On Wed, May 21, 2014 at 12:33 AM, Richard Weinberger
<richard.weinberger@xxxxxxxxx> wrote:
> CC'ing RT folks
>
> On Wed, May 21, 2014 at 8:23 AM, Austin Schuh <austin@xxxxxxxxxxxxxxxx> wrote:
>> On Tue, May 13, 2014 at 7:29 PM, Austin Schuh <austin@xxxxxxxxxxxxxxxx> wrote:
>>> Hi,
>>>
>>> I am observing a filesystem lockup with XFS on a CONFIG_PREEMPT_RT
>>> patched kernel. I have currently only triggered it using dpkg.
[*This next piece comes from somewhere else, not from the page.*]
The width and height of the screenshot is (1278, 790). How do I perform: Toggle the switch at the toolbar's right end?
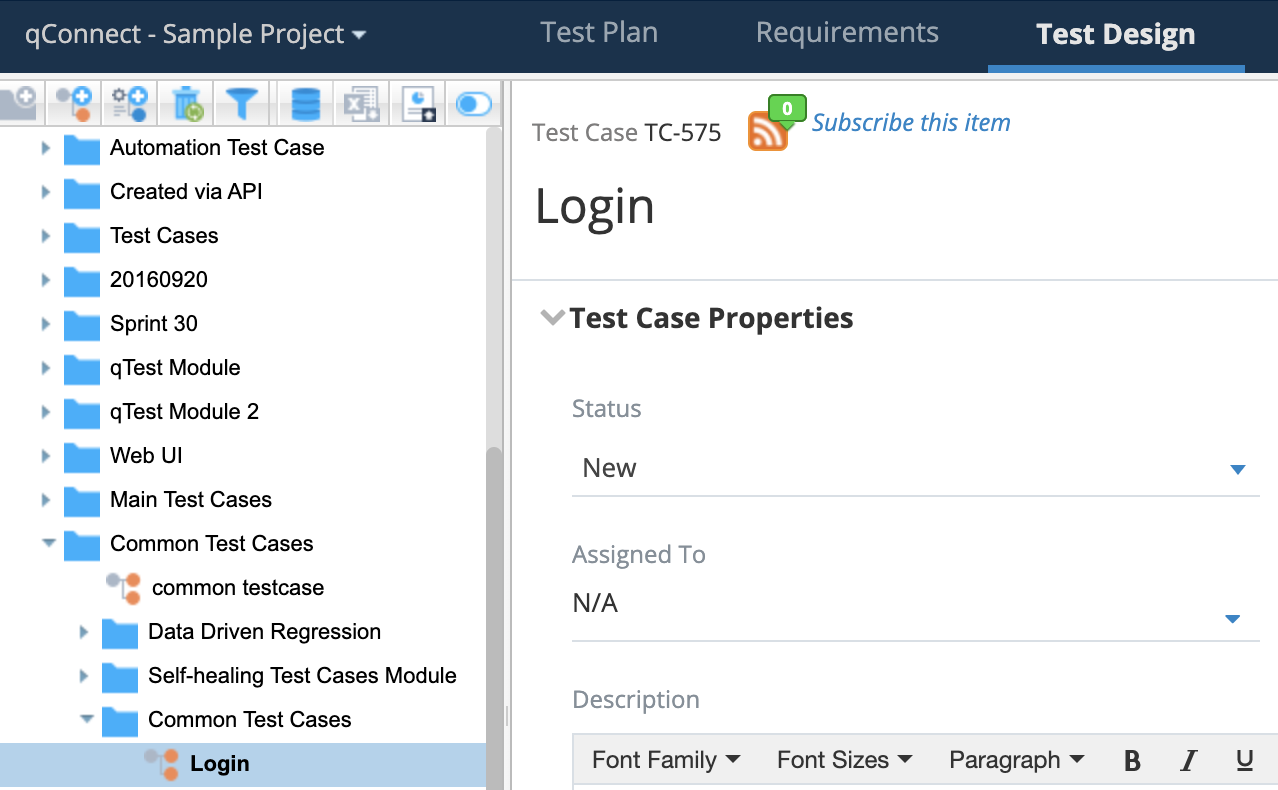point(473,102)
Dave
>>> Chinner on the XFS mailing list suggested that it was a rt-kernel
>>> workqueue issue as opposed to a XFS problem after looking at the
>>> kernel messages.

I've got a 100% reproducible test case that doesn't involve a
filesystem. I wrote a module that triggers the bug when the device is
written to, making it easy to enable tracing during the event and
capture everything.

It looks like rw_semaphores don't trigger wq_worker_sleeping to run
when work goes to sleep on a rw_semaphore. This only happens with the
RT patches, not with the mainline kernel. I'm foreseeing a second
deadlock/bug coming into play shortly. If a task holding the work
pool spinlock gets preempted, and we need to schedule more work from
another worker thread which was just blocked by a mutex, we'll then
end up trying to go to sleep on 2 locks at once.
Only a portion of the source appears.